Nachdrücklich in Erinnerung bleibt vor allem der Beitrag des jamaikanisch-britisch-amerikanischen Architekten und Filmemachers Kordae Jatafa Henry, der sich in Musikvideos und Kurzfilmen mit den komplexen Themen Mystik und Ritual, Popkultur, neue Technologien, Geschlecht und Identität auseinandersetzt. Sein 2019 entstandener Kurzfilm „Earth Mother, Sky Father“ spielt im Jahr 2030 in einer verlassenen Mine im Kongo, einem Ort wie viele hundert andere, an dem Arbeiter unter unmenschlichen Bedingungen schuften, um Rohstoffe zu gewinnen, die in den Westen exportiert und für die Verwendung in technischen Geräten wie Smartphones verarbeitet werden. In der Zukunftsvision gehören die Mine und die wertvollen Ressourcen der Region den Menschen, die dort leben. Henry stellt ein Szenario vor, in dem durch traditionelle kulturelle Elemente wie Tanz, Performance und Rituale neue Bedeutungen hervorgerufen werden.
Fragen der Urheberschaft, nach der Authentizität und dem Eigentum bei der Verwendung von 3D-Scans und -Modellen, die es beispielsweise ermöglichen, verlorene oder zerstörte Artefakte wiederherzustellen oder Figuren und Objekte mit unterschiedlicher Bedeutung und Herkunft zu neuen Kombinationen zusammenzufügen, werden im Bereich „Research Investigation“ verhandelt. Bilder die mit Open-Source-KI-Generatoren erzeugt werden, machen es schwieriger denn je, zwischen Realität und KI-generierter Fiktion zu unterscheiden.

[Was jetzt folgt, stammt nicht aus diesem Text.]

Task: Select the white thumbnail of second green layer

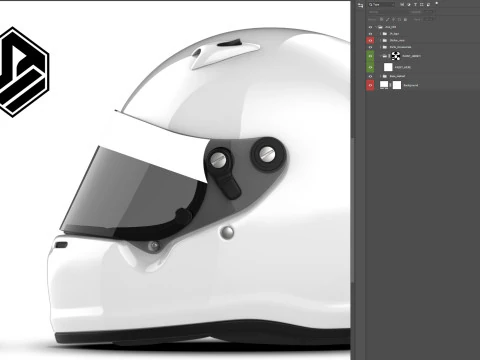Action: pyautogui.click(x=388, y=67)
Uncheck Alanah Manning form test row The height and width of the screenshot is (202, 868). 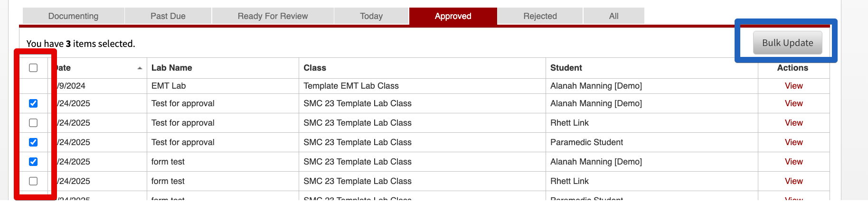(x=33, y=162)
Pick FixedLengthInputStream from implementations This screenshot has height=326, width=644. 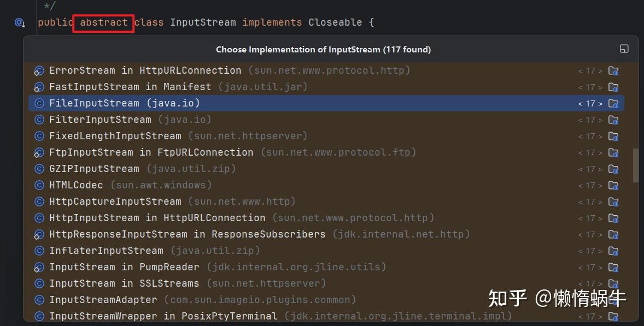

Auch die im Kapitel „AI and Algorithmic Variation“ vorgestellten Projekte nutzen KI-basierte Software und Algorithmen des maschinellen Lernens, um eine spielerische und kritische Herangehensweise an vielschichtige Themen rund um KI, Ko-Autorenschaft und Ressourcen zu entwickeln. Diese Arbeiten nehmen häufig eine ökologische Perspektive ein und nutzen das Potenzial des Computerdesigns nicht nur für den Aufbau von Gemeinschaften, sondern auch für die Visualisierung futuristischer Szenarien für biodiverse und „mehr-als-menschliche“ Lebensräume. Der US-amerikanische Künstler Leah Wulfman beispielsweise setzte für seine Installation „My Mid Journey Trash Pile“ von 2022 die KI-Software „Midjourney“ ein, um Bilder von Gebäuden zu erzeugen, die aus verschiedenen Arten von Müll bestehen. Anschließend ließ er fünf seiner Architekturentwürfe von einem chinesischen Künstler im impressionistischen Stil nachmalen. In der Ausstellung werden die Artefakte auf einer großen, geschwungenen Tapete präsentiert, die Tausende von weiteren Waste-Architekturen enthält, die durch den Algorithmus entstanden sind. In Wulfmans Projekt erhält Abfall eine neue Bedeutung: der Wert dessen, was wir als „Müll“ oder „Abfall“ bezeichnen, wird in Frage gestellt. Gleichzeitig entwirft er eine architektonische „Trans-Ästhetik“, die von einer singulären Autorschaft befreit wird.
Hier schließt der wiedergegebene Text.